Ein Vortrag von Dr. Anett Holzheid vom Institut für Neuere Deutsche Literaturgeschichte der Johannes Gutenberg-Universität Mainz

Mittwoch 23.05.2012, 18:15 Uhr, Raum F313

Mittelschwerer zeitlicher, körperlicher und monetärer Aufwand, die Frage wer mit Urlaubsgrüßen bedacht werden muss, ein meist unzumutbares Angebot an Motiven – kurzfristige Zustellung und ökologische Vertretbarkeit ungewiss. Wer schreibt angesichts solcher Hürden eigentlich noch Postkarten? Dann vielleicht doch lieber bloggen, mailen, posten und twittern?
Bevor uns solche Schwierigkeiten den nächsten Urlaub verderben, lassen Sie uns einen kühlen Kopf bewahren und mit Frau Dr. Anett Holzheid die Wissenschaft bemühen…

Ein jüngst bei Spiegel-Online erschienener Artikel verkündet in der Headline die Parole »Posting statt Postkarte« und benennt damit einen derzeit beobachtbaren Kommunikationstrend: In Alternative zur Postkarte nutzt Homo mobilis seit geraumer Zeit nicht nur Kurzbotschafts- und Instant-Messaging-Dienste, sondern betreibt zunehmend soziale Netzwerkpflege mittels Urlaubspostings.

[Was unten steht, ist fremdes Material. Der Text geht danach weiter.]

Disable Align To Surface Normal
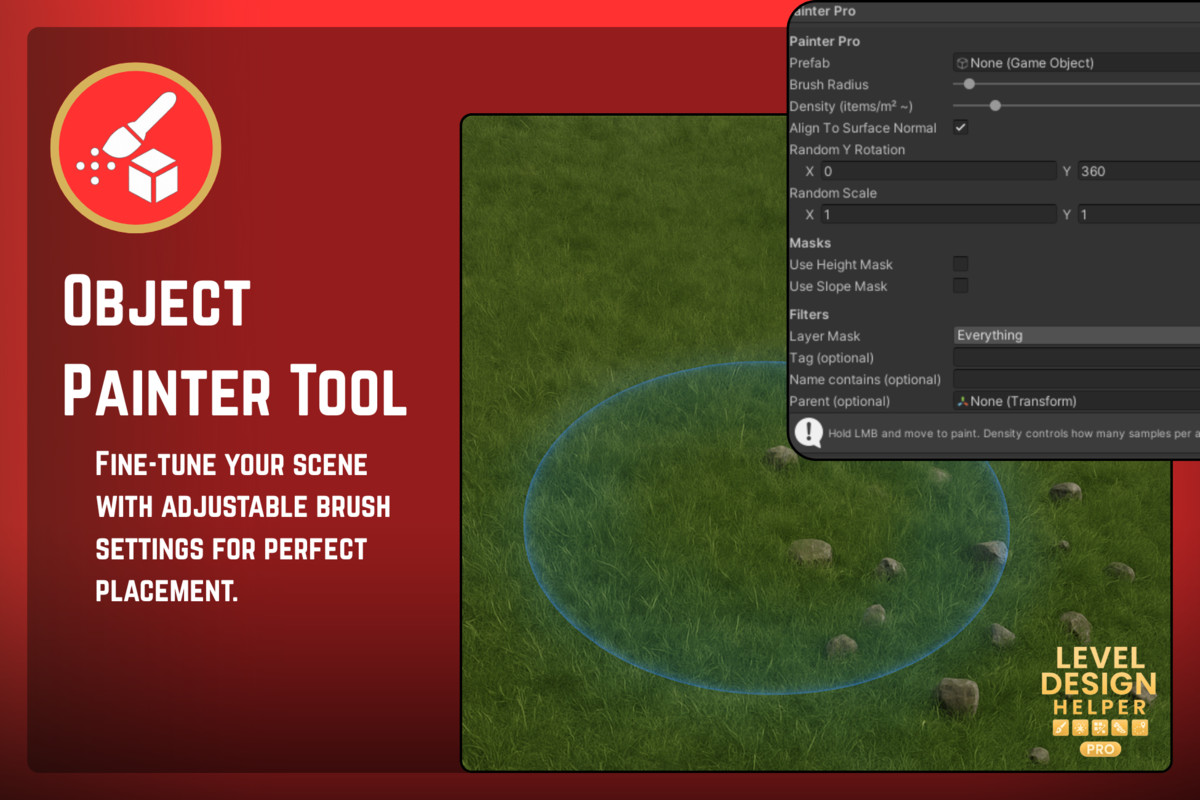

Dieser in dem Artikel postulierte Bezug zwischen Postkarte und aktueller sozialer Netzwerkpraxis soll aufgegriffen und aus kommunikationskultureller Sicht historisch untersucht werden. Anhand so genannter gelaufener Post- und Ansichtskarten aus der Früh- und Hochphase des Mediums wird in dem Vortrag beispielhaft dargestellt, welche Faktoren die Entwicklung der Postkarte hin zu einem Trendmedium für Reisende begünstigt haben und welche Leistungen in soziokommunikativer und soziosymbolischer Hinsicht durch sie erbracht wurden. Neben Karten von unbekannten analogen Gruß-Netzwerkern um 1900, die während einer Reise- oder Ausflugssituation verschickt wurden, werden Einblicke in die Postkartenpraxis von Sigmund Freud, Theodor W. Adorno und Franz Kafka geboten, um differenziert aufzeigen zu können, dass die Postkarte als ritualisierender Reisebestandteil ungemein populär war. Gerade weil das Medium als Lizenz zu einer unerhörten kommunikativen Leichtigkeit verstanden wurde, konnte die Verwendung von Reisepostkarten zu einem diffizilen wie subtilen Spiel werden, das seinen Mitspielern eine ausgeprägte Sensibilität in Bezug auf kommunikativ adäquates Verhalten abverlangte. Während die pragmatische Kurzbotschaft auf einer Gruß-aus-Karte vordergründig zur Erfüllung »ferialer Verpflichtungen« (Th. W. Adorno) dienlich erscheint, ist jedoch gerade aufgrund der Verbindung aus Kurzbotschaft und Bildmotivgestaltung ein Bedeutungsgewinn zu beachten, für den der pathetisch aufgeladene Begriff der »Gabe« zu diskutieren ist. Belegt werden soll schließlich die These, dass aus mediengeschichtlicher Perspektive gerade auch die Maxime »Ohne Postkarte kein Posting« Gültigkeit besitzt.